2007 Buick Rendezvous Interior
This interior review was written when the 2007 Buick Rendezvous was new.
Reviewers like the plentiful features inside the 2007 Buick Rendezvous, contributing to praise for its spacious interior. There are two standard rows of seats, which can accommodate five passengers, and an optional third row that can hold two more. The interior is "truly spacious," says Kelley Blue Book, and the cargo area is "huge," according to Forbes.
Reviewers find the front and rear seats adequately comfortable, but have mixed opinions on the optional third-row bench. Some find it overly cramped, while others feel it's roomy compared to similar SUVs. As for interior quality, reviewers generally agree it's attractive if not luxurious. "The quality of the interior materials is better than most GM products, though there are still cheap plastics here and there," says Edmunds.
Reviewers mostly praise the comfort of the Rendezvous' seats. "The roomy cabin, with seating for up to seven, does make it a capable people mover, like a minivan," says Edmunds. The Family Car finds "the seats to be comfortable and offer good back support. Since they were power adjustable, we could play with the switches to find an ideal combination of back angle and seat height."
Front-row occupants should find the reclining bucket seats accommodating: "The front seats are up to the task of keeping the driver and front passenger comfortable during a long trek," says Forbes. Seating in the second row "is adult-sufficient but not generous", comments Automobile.com. But MSN feels that "second-row seats must be shoved fully back to allow decent legroom for tall folks."
Reviewers quibble about the optional third-row flip-and-fold rear bench seat, which can hold two additional passengers if installed. New Car Test Drive finds that this row "is somewhat cramped for adults, squeezed from the outside by the inner fenders, so it lacks leg room and hip room, and is best for kids." Kelley Blue Book, however, disagrees: "Unlike many SUVs, the Rendezvous' third-row seat can actually fit two adults."
Reviewers also find the Rendezvous surprisingly well supplied with standard features. Forbes says that "the Rendezvous is clearly packed with lots of features, many of which you can't even get on the ... Acura or Lexus."
The base model CX comes with single zone manually operated climate control, electronic cruise control, OnStar navigation with hands-free calling, Buick's exclusive QuietTuning noise-blocking technology, a leather-wrapped steering wheel with tilt-wheel, power windows, and an AM/FM stereo with CD player.

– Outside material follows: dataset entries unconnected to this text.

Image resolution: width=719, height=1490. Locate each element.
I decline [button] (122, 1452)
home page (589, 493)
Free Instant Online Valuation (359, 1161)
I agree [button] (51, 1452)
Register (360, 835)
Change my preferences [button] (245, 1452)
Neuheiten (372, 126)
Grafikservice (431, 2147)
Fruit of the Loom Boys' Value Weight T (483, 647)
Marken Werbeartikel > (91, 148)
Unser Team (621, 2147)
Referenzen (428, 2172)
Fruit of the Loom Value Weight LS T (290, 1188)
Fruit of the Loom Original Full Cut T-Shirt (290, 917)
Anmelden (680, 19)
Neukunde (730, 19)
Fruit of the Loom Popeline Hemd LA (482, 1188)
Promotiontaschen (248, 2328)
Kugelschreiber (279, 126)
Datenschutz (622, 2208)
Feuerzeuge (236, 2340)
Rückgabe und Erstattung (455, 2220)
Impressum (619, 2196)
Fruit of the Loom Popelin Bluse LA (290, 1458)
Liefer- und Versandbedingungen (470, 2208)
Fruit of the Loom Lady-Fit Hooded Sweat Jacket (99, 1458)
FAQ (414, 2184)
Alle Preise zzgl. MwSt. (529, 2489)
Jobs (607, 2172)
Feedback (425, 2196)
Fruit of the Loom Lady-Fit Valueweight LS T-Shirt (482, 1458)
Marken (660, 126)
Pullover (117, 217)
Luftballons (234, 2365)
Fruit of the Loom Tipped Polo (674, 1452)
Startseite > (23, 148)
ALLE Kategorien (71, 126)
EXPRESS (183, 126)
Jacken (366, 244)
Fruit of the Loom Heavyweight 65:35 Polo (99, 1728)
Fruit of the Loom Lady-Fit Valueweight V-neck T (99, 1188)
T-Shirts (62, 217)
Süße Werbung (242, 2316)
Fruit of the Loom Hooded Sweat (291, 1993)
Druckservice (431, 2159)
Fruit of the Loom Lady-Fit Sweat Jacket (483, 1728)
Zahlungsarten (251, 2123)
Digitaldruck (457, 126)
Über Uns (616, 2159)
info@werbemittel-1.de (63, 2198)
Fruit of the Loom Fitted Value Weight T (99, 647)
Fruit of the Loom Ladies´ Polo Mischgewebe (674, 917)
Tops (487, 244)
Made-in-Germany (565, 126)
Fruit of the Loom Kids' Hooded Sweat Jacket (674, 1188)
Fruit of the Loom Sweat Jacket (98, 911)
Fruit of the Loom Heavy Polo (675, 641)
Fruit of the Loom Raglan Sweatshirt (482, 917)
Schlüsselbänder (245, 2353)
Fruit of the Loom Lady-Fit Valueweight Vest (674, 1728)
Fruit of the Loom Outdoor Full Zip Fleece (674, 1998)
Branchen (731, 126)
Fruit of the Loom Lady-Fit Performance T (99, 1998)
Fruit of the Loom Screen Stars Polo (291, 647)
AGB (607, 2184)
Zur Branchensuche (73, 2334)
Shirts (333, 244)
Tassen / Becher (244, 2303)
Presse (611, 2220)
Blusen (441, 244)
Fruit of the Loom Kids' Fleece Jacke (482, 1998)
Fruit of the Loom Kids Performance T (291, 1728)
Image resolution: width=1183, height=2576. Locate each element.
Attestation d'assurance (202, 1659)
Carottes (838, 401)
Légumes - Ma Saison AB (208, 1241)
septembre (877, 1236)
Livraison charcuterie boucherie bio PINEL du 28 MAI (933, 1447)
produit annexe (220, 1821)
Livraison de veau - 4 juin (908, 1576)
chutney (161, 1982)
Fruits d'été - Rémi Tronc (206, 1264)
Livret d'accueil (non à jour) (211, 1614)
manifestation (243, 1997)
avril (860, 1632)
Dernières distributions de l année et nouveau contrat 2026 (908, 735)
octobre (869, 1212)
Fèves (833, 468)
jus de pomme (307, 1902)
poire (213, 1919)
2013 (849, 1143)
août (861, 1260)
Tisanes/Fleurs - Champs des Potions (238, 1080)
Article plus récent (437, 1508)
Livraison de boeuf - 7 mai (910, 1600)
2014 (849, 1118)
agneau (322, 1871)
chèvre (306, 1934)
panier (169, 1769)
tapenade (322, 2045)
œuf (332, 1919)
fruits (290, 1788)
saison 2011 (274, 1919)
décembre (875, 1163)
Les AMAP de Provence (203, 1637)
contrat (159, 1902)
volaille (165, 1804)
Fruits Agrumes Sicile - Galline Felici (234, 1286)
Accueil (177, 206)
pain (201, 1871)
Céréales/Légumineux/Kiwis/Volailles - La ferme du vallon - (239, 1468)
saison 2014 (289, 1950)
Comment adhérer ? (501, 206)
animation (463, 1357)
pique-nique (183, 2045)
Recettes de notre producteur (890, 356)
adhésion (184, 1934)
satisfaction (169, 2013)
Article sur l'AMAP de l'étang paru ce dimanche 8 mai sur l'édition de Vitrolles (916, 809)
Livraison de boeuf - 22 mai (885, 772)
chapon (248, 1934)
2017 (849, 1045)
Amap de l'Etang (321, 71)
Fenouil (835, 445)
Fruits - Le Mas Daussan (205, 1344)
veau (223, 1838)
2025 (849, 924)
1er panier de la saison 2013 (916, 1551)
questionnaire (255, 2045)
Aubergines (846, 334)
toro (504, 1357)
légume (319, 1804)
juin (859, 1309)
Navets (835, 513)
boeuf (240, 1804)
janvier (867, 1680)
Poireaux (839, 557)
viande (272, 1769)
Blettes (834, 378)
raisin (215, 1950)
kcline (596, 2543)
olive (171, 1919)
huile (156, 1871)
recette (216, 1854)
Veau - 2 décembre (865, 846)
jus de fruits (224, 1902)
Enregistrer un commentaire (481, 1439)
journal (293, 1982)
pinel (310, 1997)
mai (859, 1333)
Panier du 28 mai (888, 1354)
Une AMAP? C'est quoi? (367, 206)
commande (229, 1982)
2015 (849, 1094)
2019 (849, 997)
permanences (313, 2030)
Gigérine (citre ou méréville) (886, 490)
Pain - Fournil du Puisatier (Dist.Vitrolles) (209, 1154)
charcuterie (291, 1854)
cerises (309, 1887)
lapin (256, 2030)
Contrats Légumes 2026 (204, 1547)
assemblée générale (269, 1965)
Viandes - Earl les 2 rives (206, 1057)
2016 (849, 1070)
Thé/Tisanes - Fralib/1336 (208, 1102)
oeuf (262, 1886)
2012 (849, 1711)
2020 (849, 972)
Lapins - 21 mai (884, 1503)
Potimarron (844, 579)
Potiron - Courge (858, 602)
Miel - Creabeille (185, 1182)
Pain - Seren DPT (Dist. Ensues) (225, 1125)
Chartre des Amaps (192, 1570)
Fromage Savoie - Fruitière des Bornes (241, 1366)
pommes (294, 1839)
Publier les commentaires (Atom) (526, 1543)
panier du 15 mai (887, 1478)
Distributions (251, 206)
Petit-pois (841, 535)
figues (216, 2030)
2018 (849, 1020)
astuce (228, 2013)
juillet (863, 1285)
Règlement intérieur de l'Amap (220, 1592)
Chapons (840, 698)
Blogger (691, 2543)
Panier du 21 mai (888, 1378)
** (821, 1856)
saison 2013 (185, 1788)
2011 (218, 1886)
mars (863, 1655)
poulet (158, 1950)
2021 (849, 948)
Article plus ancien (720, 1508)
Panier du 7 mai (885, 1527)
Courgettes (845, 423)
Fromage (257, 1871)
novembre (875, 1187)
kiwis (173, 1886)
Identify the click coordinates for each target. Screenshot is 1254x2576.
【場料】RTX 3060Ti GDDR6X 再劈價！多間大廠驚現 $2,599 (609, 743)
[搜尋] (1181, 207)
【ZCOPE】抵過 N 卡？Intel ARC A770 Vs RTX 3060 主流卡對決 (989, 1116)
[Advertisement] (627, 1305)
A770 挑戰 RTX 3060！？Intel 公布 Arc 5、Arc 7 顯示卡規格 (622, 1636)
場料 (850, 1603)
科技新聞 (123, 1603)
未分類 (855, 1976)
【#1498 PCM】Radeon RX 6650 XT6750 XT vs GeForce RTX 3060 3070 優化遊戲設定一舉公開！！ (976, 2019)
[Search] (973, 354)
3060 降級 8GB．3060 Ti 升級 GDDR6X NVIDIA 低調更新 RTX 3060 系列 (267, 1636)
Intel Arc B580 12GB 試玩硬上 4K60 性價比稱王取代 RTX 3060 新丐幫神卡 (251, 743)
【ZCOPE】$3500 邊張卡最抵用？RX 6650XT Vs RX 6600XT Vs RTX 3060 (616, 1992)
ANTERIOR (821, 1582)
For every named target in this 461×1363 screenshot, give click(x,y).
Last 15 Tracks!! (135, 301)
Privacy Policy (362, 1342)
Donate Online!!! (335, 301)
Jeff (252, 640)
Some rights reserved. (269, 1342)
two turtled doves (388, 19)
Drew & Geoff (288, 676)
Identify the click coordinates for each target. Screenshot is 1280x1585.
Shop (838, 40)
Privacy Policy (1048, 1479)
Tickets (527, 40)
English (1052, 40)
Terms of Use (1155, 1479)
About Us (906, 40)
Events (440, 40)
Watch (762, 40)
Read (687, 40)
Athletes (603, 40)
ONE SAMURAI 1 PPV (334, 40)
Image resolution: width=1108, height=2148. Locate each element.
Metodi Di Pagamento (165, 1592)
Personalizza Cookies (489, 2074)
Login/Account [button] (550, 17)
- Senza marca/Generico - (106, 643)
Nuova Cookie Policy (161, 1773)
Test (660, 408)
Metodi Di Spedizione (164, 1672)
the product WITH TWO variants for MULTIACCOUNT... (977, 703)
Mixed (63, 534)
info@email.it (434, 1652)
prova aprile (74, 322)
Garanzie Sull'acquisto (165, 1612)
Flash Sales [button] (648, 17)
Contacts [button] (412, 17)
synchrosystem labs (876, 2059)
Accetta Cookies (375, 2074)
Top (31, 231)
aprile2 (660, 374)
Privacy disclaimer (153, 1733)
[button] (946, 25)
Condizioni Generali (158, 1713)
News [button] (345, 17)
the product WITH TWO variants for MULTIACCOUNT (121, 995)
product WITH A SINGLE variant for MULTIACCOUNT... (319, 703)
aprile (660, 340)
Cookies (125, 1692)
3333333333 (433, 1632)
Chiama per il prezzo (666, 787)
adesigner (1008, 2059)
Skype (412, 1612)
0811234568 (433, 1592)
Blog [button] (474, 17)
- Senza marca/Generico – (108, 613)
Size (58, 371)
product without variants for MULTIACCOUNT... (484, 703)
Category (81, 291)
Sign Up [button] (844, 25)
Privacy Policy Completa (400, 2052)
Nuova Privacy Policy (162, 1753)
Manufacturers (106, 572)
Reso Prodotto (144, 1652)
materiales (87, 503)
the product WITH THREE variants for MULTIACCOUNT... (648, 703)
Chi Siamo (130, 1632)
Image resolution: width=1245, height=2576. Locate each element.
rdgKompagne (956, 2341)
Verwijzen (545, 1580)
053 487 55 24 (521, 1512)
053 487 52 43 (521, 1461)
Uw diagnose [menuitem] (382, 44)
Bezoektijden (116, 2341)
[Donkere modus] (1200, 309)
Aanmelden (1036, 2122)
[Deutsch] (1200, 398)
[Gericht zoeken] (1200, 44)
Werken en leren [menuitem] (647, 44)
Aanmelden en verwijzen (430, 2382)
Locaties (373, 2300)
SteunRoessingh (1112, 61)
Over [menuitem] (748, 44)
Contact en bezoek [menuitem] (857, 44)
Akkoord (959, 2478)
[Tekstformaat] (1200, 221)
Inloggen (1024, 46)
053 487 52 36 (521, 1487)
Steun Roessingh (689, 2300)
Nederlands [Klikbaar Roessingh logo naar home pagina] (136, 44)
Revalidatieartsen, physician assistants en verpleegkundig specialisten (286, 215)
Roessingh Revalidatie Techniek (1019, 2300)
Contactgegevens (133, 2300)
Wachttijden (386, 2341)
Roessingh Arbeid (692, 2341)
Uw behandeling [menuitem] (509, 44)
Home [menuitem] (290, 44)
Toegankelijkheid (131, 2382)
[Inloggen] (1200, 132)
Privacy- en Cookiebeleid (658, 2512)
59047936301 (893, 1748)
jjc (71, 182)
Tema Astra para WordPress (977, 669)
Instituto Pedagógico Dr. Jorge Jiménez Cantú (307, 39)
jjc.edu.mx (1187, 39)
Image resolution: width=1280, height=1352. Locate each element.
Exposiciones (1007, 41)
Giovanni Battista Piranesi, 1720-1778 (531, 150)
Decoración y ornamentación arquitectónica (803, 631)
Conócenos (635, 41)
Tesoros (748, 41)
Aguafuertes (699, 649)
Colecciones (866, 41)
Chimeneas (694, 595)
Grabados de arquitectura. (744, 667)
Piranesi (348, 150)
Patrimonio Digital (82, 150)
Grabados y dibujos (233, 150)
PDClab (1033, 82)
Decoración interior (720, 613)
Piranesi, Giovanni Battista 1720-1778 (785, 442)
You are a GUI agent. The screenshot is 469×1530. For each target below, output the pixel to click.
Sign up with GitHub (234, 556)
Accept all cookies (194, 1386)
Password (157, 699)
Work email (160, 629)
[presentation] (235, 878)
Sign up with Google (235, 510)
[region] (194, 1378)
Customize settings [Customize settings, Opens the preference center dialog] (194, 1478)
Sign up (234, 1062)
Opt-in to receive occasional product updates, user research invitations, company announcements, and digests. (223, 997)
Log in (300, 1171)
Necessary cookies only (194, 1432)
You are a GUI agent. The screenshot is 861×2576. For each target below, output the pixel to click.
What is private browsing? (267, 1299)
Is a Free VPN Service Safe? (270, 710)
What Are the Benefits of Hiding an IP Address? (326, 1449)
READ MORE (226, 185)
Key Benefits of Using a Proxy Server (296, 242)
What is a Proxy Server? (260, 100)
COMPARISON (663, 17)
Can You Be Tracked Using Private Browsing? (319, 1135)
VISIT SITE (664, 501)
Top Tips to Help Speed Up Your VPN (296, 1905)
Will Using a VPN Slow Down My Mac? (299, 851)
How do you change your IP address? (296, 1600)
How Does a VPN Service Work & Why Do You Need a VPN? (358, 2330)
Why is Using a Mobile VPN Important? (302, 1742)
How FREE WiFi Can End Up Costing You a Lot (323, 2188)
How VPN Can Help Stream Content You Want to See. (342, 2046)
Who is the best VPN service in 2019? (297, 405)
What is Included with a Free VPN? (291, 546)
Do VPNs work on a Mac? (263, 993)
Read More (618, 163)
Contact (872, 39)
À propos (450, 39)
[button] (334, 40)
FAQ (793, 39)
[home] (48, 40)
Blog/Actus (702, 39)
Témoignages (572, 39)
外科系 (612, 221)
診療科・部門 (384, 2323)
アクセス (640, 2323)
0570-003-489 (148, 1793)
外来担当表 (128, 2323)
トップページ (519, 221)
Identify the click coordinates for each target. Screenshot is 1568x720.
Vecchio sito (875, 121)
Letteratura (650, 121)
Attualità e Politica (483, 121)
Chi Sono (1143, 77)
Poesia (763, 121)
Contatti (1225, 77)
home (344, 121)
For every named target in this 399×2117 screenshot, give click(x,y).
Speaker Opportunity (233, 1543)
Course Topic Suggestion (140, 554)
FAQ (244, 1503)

Most reviewers like the ease of use of the Rendezvous' controls and gauges: "All buttons and knobs inside the Rendezvous were within easy reach for me," writes the reviewer for MSN.
The more luxurious CXL trim adds rear audio system controls, a universal home remote, dual-zone manual and automatic climate controls with individual climate settings, a driver information center with compass and other data, programmable door locks, lockout protection and delayed locking, audio controls mounted on the steering wheel, wood grain trim on the instrument panel and doors, and a 6-disc CD changer.
Stereo and Entertainment
Kelley Blue Book complains that "you can't order the [optional] power moonroof and DVD entertainment systems together." And Automobile.com notes that "the audio/navigation system in my tester ... could not play a music CD if the navigation disc was in the CD slot. Personally I think I'd rather be lost and listening to great tunes, than be found in silence. According to the operations manual, however, an audio disc can be played in the rear seat DVD system while the in-dash CD spins the navigation disc. This is an impractical solution."
New Car Test Drive likes the Rendezvous' OnStar navigation because "there's nothing to program. Press the blue button and a human operator responds over the car's speaker, to provide directions and other assistance. OnStar always knows the location of your vehicle, and that information can be used in many helpful ways."
Storage space in the 2007 Toyota Rendezvous garners enthusiastic praise -- as long as the third row seats aren't in place. "The Rendezvous works well as a cargo hauler," enthuses New Car Test Drive, "and the flexibility of the seating configurations is an exercise in automotive origami. The seats fold and tuck and fit into an amazing number of arrangements." With the third-row seats either folded or not installed, the Rendezvous has 54.5 cubic feet of cargo space, and with the second row folded it has a generous 108.9 cubic feet. "The latter figure makes for a huge cargo area," says Forbes, "unrivaled by most vehicles in this segment." With the third row in place, however, only 18.1 cubic feet are available, which Consumer Guide calls "barely enough room for grocery bags."
Kelley Blue Book is impressed that "[t]he large rear flip-up hatch makes it easy to load large items and a number of roof-rack options (including a hard cargo carrier) allow one to carry everything from bikes to kayaks." Small item storage is also abundant. "The glove box offers decent storage space," says MSN, "and the center console between the two front seats is amazingly deep. Thank goodness there's a light in there so you can find what items are at the bottom." New Car Test Drive notes that "[t]he cup holders are big, solid and easy to access."